• **TÂCHES À RÉALISER**
1. Recopiez, dans le texte sur l'annulation des élections, le passage allant de "L’article ajoute, en" jusqu'à "annuler des élections.".
2. Poursuivez le texte sur l'annulation des élections à partir de l'endroit où il s'arrête.

• **EXTRAIT DE PAGE**

_ _ _

L’article ajoute, en ce qui concerne l’annulation partielle ou totale, que l’une ou l’autre de ces juridictions, chacune pour scrutin relevant de ses prérogatives, « peut annuler le vote en tout ou en partie lorsque les irrégularités retenues ont pu avoir une influence déterminante sur le résultat du scrutin ». Et l’article 76 de donner cette précision importante : « La décision d’annulation des élections est immédiatement signifiée aussi bien à la Commission électorale nationale indépendante qu’aux parties intéressées ». Ce qui revient à dire que même la Céni ne peut, d’elle-même, annuler des élections.

Ceci est d’autant vrai que des 14 attributions constituant sa mission, aux termes de  l’article 9 de la loi organique n°10/ 013 du 28 Juillet 2010 portant organisation et fonctionnement de la Commission électorale nationale indépendante, aucune ne lui donne l’autorité de le faire. Pour en avoir le cœur net, voici ces attributions :

  1. organiser et gérer les opérations pré-électorales, électorales et référendaires notamment l’identification et l’enrôlement des électeurs, l’établissement et la publication des listes électorales, le vote, le dépouillement, la centralisation et l’annonce des résultats provisoires,
  2. transmettre les résultats provisoires à la juridiction compétente pour proclamation des résultats définitifs,
  3. passer des marchés afférents aux opérations pré-électorales, électorales et référendaires conformément à la législation en vigueur,
  4. contribuer à l’élaboration du cadre juridique relatif au processus électoral et référendaire,
  5. élaborer les prévisions budgétaires et le calendrier relatifs à l’organisation des processus électoraux et référendaires,
  6. vulgariser en français et en langues nationales les lois relatives au processus électoral et référendaire,
  7. coordonner la campagne d’éducation civique de la population en matière électorale, notamment par la réalisation d’un programme d’information et de sensibilisation des électeurs en français et en langues nationales,
  8. assurer la formation des responsables nationaux, provinciaux et locaux chargés de la préparation et de l’organisation des scrutins électoraux et référendaires,
  9. élaborer et vulgariser un code de bonne conduite et des règles de déontologie électorale,
  10. découper les circonscriptions électorales au prorata des données démographiques actualisées,
  11. déterminer et publier le nombre et les localisations des bureaux de vote et de dépouillement ainsi que ceux des centres locaux de compilation des résultats par circonscription électorale,
  12. veiller à la régularité des campagnes électorales et référendaires,
  13. examiner et publier les listes des candidats,
  14. accréditer les témoins, les observateurs nationaux et internationaux.

_ _ _

• **DONNÉES**
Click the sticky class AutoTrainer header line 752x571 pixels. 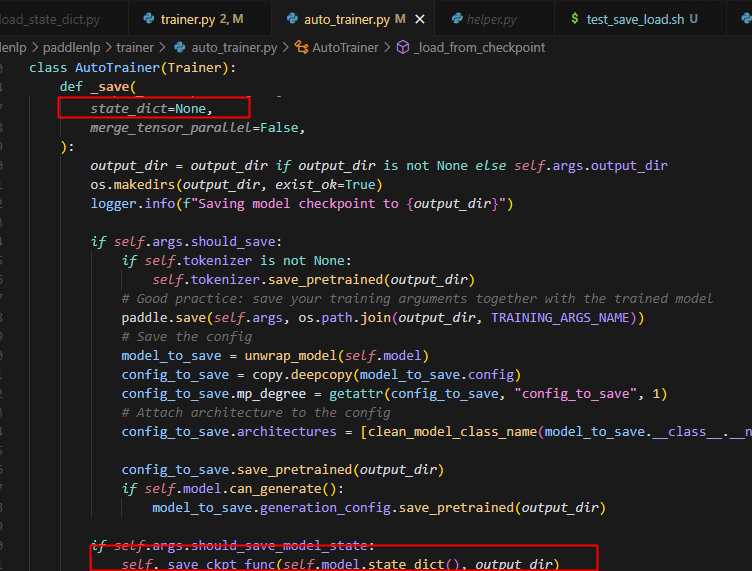pos(132,67)
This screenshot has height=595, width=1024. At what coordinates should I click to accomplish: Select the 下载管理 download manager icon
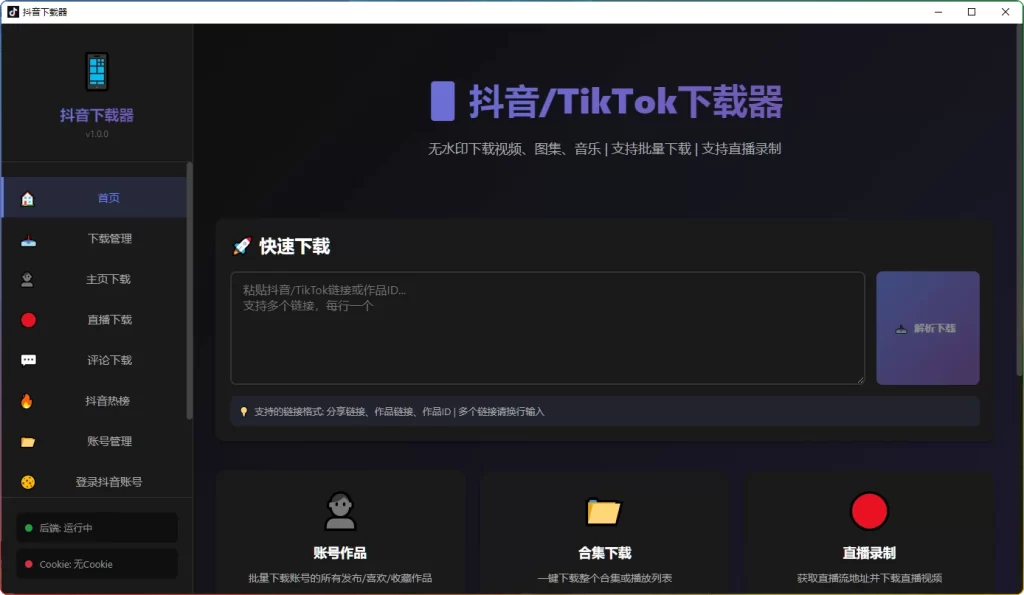click(x=28, y=238)
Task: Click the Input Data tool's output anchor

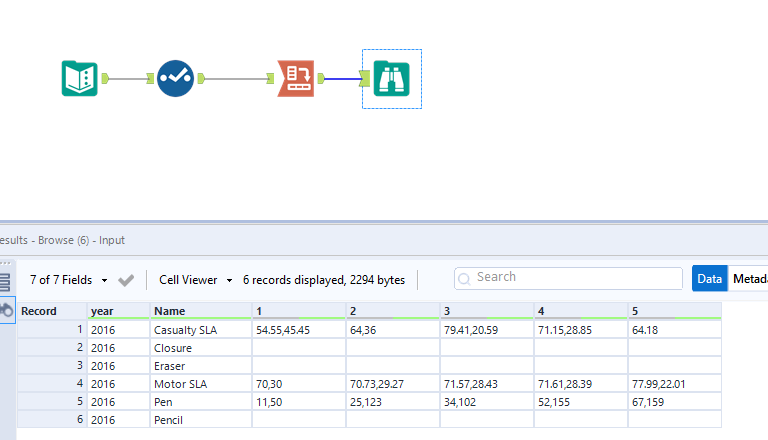Action: [105, 78]
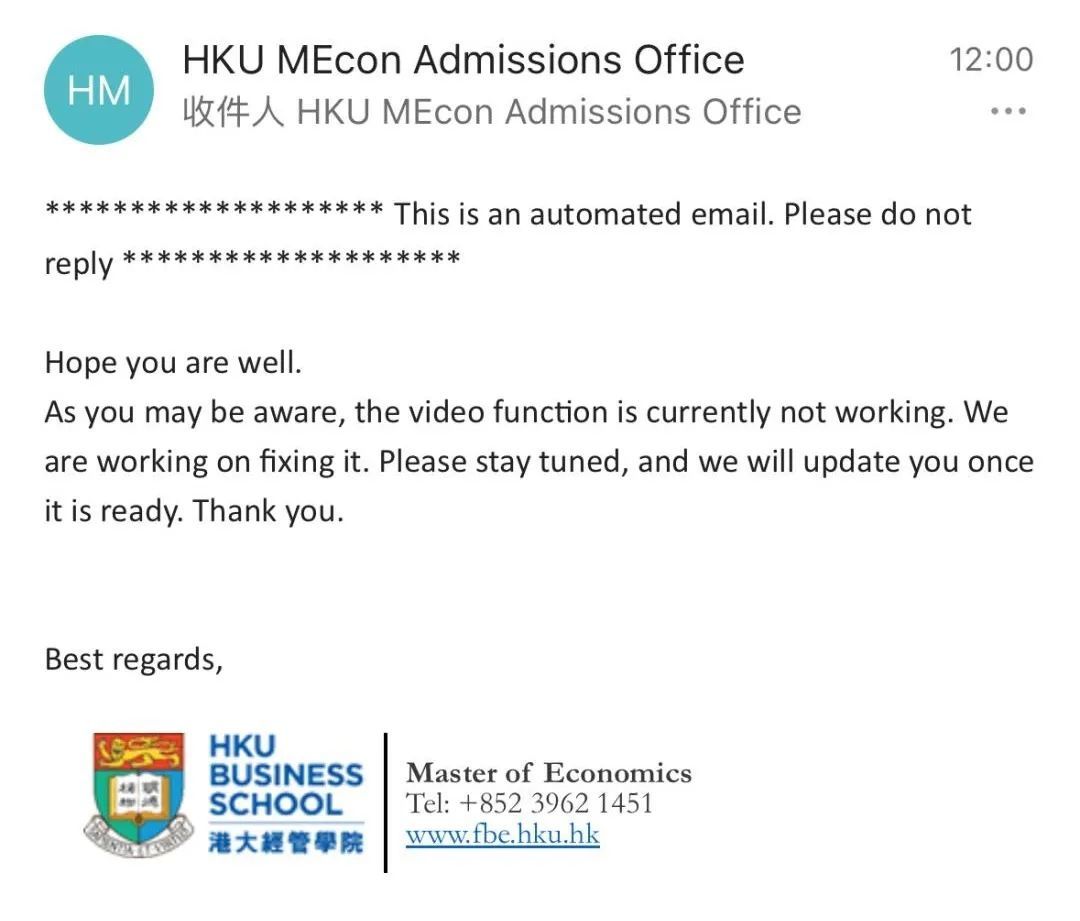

_ _ _

• **RÉPONSES DE L'EXERCICE**
1.
L’article ajoute, en ce qui concerne l’annulation partielle ou totale, que l’une ou l’autre de ces juridictions, chacune pour scrutin relevant de ses prérogatives, « peut annuler le vote en tout ou en partie lorsque les irrégularités retenues ont pu avoir une influence déterminante sur le résultat du scrutin ». Et l’article 76 de donner cette précision importante : « La décision d’annulation des élections est immédiatement signifiée aussi bien à la Commission électorale nationale indépendante qu’aux parties intéressées ». Ce qui revient à dire que même la Céni ne peut, d’elle-même, annuler des élections.

2.
 Acceptation ou rejet
 
Au regard de la loi électorale et de la loi instituant la Céni, c’est donc aux Cours et Tribunaux que revient la responsabilité d’annulation d’un scrutin électoral donné.

Or, un acteur politique, en la personne d’Etienne Tshisekedi, a usé de ses « prérogatives présidentielles », acquises par voie d’auto-proclamation et d’auto-investiture,  pour annuler les législatives du 28 novembre 2011. Il est déjà soutenu dans cette dérive par d’autres acteurs politiques dont la majorité, issue de ces élections, se constitue de députés nationaux de son obédience. C’est-à-dire, aux termes de l’article 100 de la Constitution, des hommes et des femmes appelés, une fois en fonction, d’abord à initier et à voter des lois (législateurs), ensuite à contrôler le Gouvernement, les entreprises et les services publics. Bref, des « garants de l’Etat de droit » !

Juste pour la blague : la présidentielle et les législatives ont été organisées dans les mêmes circonstances de lieu et de temps. Ce qui laisse entendre que s’il y a eu irrégularités flagrantes comme le laissent entendre le lider maximo et ses proches, la conséquence logique est soit l’acceptation, soit le rejet de tous les résultats dans leur ensemble ! De ce fait, Etienne Tshisekedi ne devrait jamais considérer qu’il a été, lui, très bien élu par le peuple, tandis que les siens sont, eux, mal élus par le même peuple.

Quand on sait, déjà, qu’il n’a jamais su à combien de pourcentage il a été élu (il avance 75 % pendant que les siens lui en attribuent 54), et quand, en plus, il se retient depuis le 29 novembre 2011 de brandir les chiffres des témoins que son parti dit avoir déployés sur toute l’étendue du pays (sic), c’est qu’il y a problème.

Ce que l’on se doit déjà de retenir, c’est qu’au nom des libertés fondamentales, les partis, regroupements et personnalités politiques, les princes de l’Eglise catholique romaine, les activistes des ONG, les syndicalistes, les professionnels des médias proches de l’Opposition sont en droit de réclamer l’annulation des élections. Ils peuvent, à cet effet, utiliser les moyens de pression comme les marches, les sit-in, les pétitions, voire le dialogue. Mais, ils ne doivent pas perdre de vue que la loi confie la responsabilité de l’annulation aux seuls Cours et Tribunaux. Plus précisément à la Cour suprême de justice faisant office de Cour constitutionnelle, s’agissant de la présidentielle et des législatives nationales.

Et en cette matière, il y a une procédure : le contentieux électoral.
 
Tabula rasa… ?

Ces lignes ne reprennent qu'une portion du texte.